The boys watched him go. Winston had been sure that Mr. Garvey would want to run like mad back to the car—why did he need to stay behind? Well, they had their orders. The three boys turned and trudged through the parking lot. It felt like every car in the state was parked here. They finally tracked down Mr. Garvey’s car, but when they got there, nobody wanted to wait inside. Opening the doors released a hateful puff of sun-broiled air. They all said no thanks to that.
They opened the hatchback instead, and Jake dug out an ice-pack. It wasn’t particularly cold anymore, but it was better than nothing, so he wrapped it in some paper towels and held it against his swollen lip.
“What do you think Mr. Garvey’s doing?” Mal said.
“Telling the other teams what happened,” Winston guessed. “Warning them about the cheater.”
“That makes sense,” Jake said. “I wonder why he didn’t just say that.”
Winston kept thinking about that bottle filled with broken glass. What an ugly trick. He imagined the cheater breaking a bunch of glasses and jars, then carefully pouring the shards into empty bottles to make his booby traps. Who would think of doing something like that? And why was he doing it at all?
“Who is this guy?” he said out loud.
“The cheater?” Mal said. “He has to be working for somebody.”
“Who?” said Jake. “A rival potato chip company?”
Mal said, “I was thinking more like one of the other teams.” He stood up from where he’d been sitting on the car’s tailgate. “We all thought the cheater was somebody playing in the puzzle hunt. That’s still true. But instead of doing all the cheating himself, he’s working with somebody else. The kid on the team solves the puzzles, while his . . .”

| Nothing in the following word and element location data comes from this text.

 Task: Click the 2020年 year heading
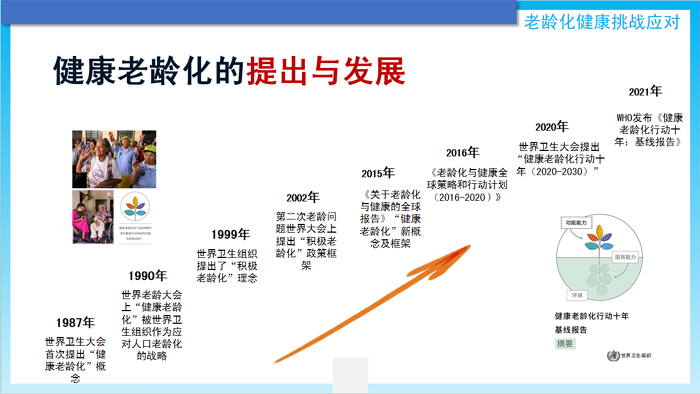click(x=551, y=127)
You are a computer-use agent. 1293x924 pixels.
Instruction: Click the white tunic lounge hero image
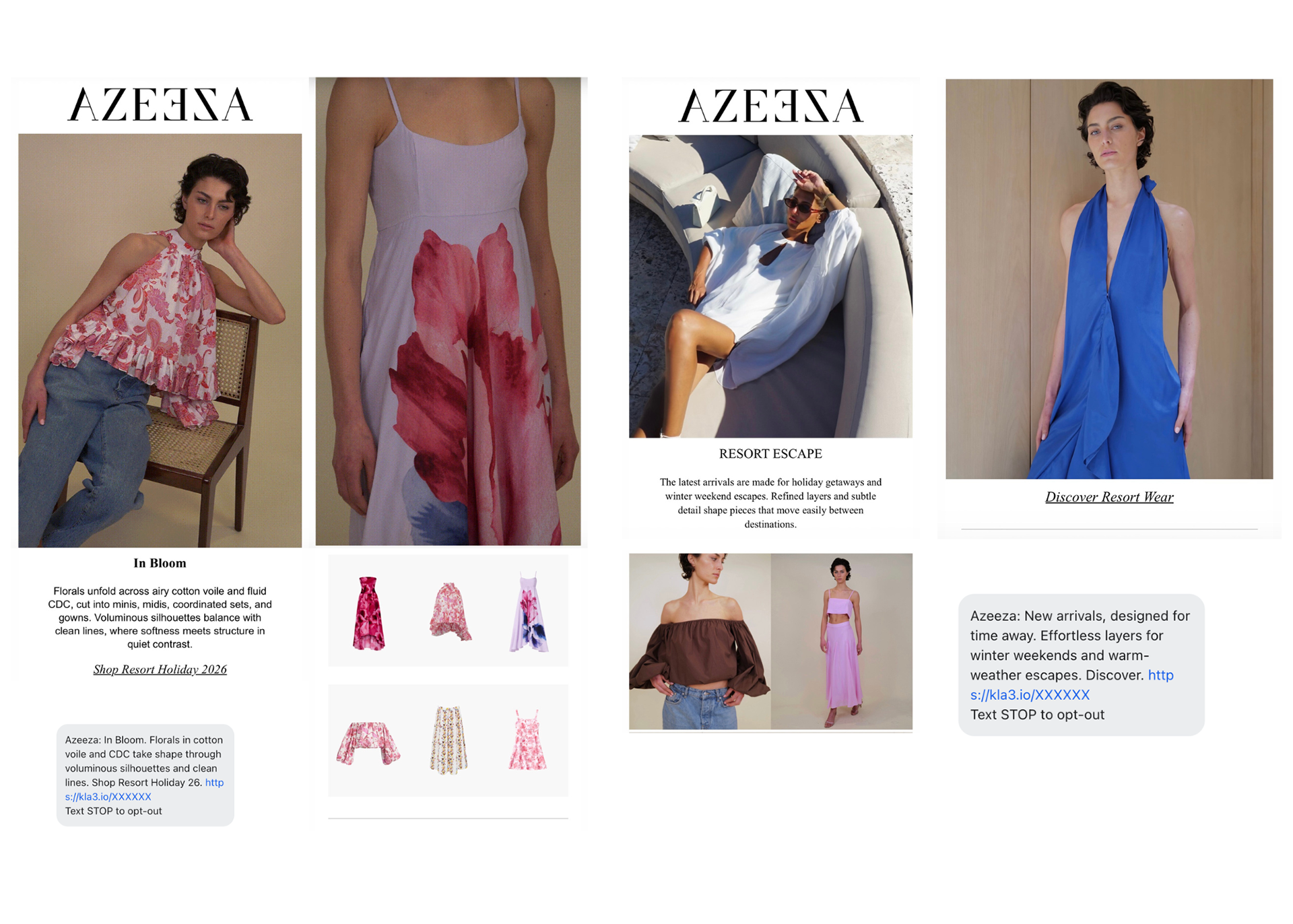coord(770,286)
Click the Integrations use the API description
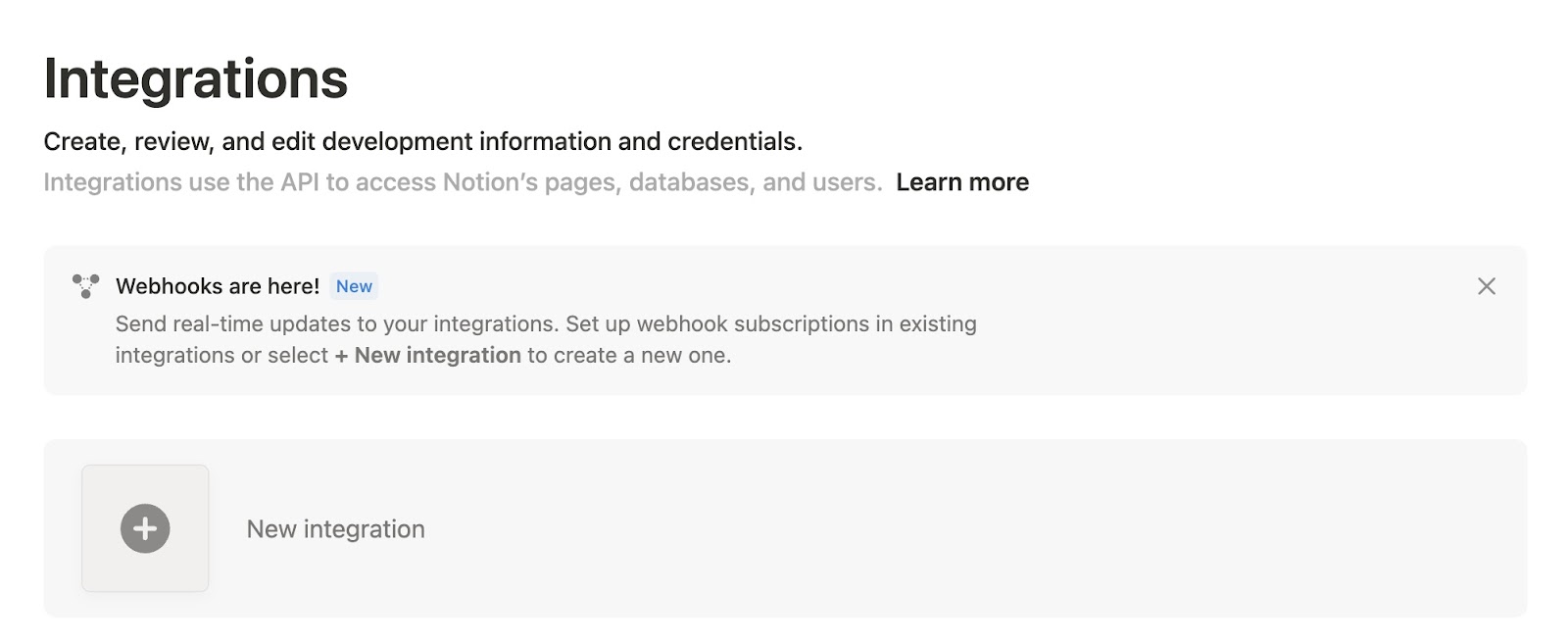The image size is (1568, 644). pos(463,182)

“Older brother?” Winston suggested.
“Maybe,” said Mal. “While his older brother—or whoever—runs around tripping everybody up.”
They thought about that.
“Jeez,” said Winston. “Someone really wants to win this thing. And it doesn’t make sense. All the prize money goes to the school. It’s not like the kid gets anything.”
“He gets to say he won,” said Jake.
“That’s still a lot of trouble to go through,” Winston said.
They fell into silence, the three of them now sitting in the grass beside the hot car. They were too hot and tired and confused to try to figure out the mystery of the cheater and how Winston’s name wound up in his memo pad. Mal dug out some food, and Jake took a bottle of water. Winston found himself staring up at the big ADVENTURELAND sign in the distance, and within a few minutes he was jotting down an idea for a puzzle.
All the words in this crisscross can be made from the letters in ADVENTURELAND. One word has been placed to get you started.
Can you fit the rest into the grid?
(Answer, page 242.)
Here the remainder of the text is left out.